El objetivo es dinamizar y ampliar la base de empresas con posibilidades de acceder a los beneficios de la Ley, que consisten en un bono fiscal por el 70% u 80% de las cargas sociales de los empleados, y una reducción en el monto total del impuesto a las ganancias de entre el 20% y el 60%. Así como fomentar la contratación de recursos humanos, que constituye un factor determinante para el sector de la economía del conocimiento.

Es el caso de las ‘actividades promovidas’ por el régimen (software y servicios informáticos, producción audiovisual, biotecnología, nanotecnología, etcétera), algunas de las cuales no cuentan con un código en AFIP que las identifique de manera unívoca (CLAE) , las cuales podrán acreditar su actividad, en la eventualidad de no tenerlo, mediante documentación requerida por la Subsecretaría de Economía del Conocimiento, aclarándose además que no es necesario alcanzar un porcentaje mínimo de facturación.

Los requisitos también indican que para aquellas empresas que sí deban alcanzar el 70% de la facturación del último año, la misma podrá ser generada a partir de una ‘actividad promovida’ o la sumatoria de dos o más, a excepción de algunas actividades para las cuales regía la restricción de que únicamente podían combinarse entre sí (es el caso del software y de los servicios profesionales de exportación), en que la primera debía representar al menos el 50%, lo que se suprimió, haciendo que la participación en la suma sea indistinta, debiendo acreditarse los requisitos adicionales respecto de la que represente mayor proporción.

La Ley de Economía del Conocimiento (N° 27.506 y su modificatoria) creó una serie de incentivos fiscales para fomentar la generación de empleo y capacitación, que contribuyan a reducir el déficit que presenta el mercado respecto de perfiles técnicos acordes a las necesidades de los diferentes sectores que integran esta industria.

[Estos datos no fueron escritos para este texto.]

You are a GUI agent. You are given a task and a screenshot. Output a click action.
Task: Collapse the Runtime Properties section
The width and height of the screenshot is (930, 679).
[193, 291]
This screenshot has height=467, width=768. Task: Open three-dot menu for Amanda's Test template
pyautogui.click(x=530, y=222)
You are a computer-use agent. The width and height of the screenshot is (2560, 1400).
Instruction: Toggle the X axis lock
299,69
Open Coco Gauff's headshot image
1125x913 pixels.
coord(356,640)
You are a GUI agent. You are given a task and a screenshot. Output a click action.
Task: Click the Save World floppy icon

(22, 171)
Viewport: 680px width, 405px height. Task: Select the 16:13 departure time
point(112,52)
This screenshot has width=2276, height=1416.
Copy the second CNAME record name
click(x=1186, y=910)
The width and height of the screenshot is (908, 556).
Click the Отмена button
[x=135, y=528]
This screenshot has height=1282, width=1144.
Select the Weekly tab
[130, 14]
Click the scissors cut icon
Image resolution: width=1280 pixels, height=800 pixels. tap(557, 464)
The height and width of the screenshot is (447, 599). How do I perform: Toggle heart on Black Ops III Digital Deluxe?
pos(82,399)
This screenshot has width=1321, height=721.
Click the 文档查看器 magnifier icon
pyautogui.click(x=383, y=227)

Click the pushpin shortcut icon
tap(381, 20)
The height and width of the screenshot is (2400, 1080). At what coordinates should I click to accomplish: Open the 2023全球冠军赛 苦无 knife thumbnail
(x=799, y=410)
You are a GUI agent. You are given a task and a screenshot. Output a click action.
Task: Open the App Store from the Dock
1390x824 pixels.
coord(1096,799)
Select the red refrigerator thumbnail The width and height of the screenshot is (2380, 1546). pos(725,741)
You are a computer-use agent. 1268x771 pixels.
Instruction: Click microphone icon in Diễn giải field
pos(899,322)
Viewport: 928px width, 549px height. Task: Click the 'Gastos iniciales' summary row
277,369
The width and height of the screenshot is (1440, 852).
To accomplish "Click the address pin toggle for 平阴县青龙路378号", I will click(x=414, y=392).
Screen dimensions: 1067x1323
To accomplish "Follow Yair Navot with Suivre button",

Quienes ingresen al régimen tienen derecho a un bono fiscal por el 70% de las cargas sociales de los empleados afectados a las actividades promovidas. El descuento es del 80% para las empresas que a partir de su inscripción contraten mujeres, géneros disidentes, profesionales con estudios de posgrado, personas con discapacidad, residentes de zonas desfavorables o provincias de menor desarrollo relativo o personas que previo a la contratación hayan sido beneficiarias de planes sociales.

A estos perfiles ahora se suman las personas que obtengan certificados de aprobación de capacitaciones referentes a las actividades promovidas que se lleven adelante por el Estado Nacional, las Provincias, los Municipios o la Ciudad Autónoma de Buenos Aires. Lo que beneficia de forma directa a quienes cursen y finalicen el plan Argentina Programa, entre otras iniciativas públicas de capacitación.

En esa línea, se admite como inversión en capacitación los salarios abonados respecto de las nuevas contrataciones laborales que tengan lugar a partir de la inscripción al régimen, siempre que se realicen por tiempo indeterminado y representen para el empleado su primer acercamiento o acceso al conocimiento teórico o práctico de las actividades de la economía del conocimiento en un entorno laboral.

En cuanto a Investigación y Desarrollo (I+D), cuya interpretación comprende tres categorías: investigación básica, aplicada y experimental, se agrega el concepto de ‘innovación’, y en consecuencia se amplían también las erogaciones computables para el cumplimiento. Al tiempo que se eleva del 40% al 80% la posibilidad de computar como inversión los sueldos de los recursos humanos.

Por último, se incorporan a las instituciones del servicio de ciencia y tecnología nacional y a las UVT como entidades que puedan ser contratadas para que las empresas puedan contar con mayores herramientas para el desarrollo de la I+D.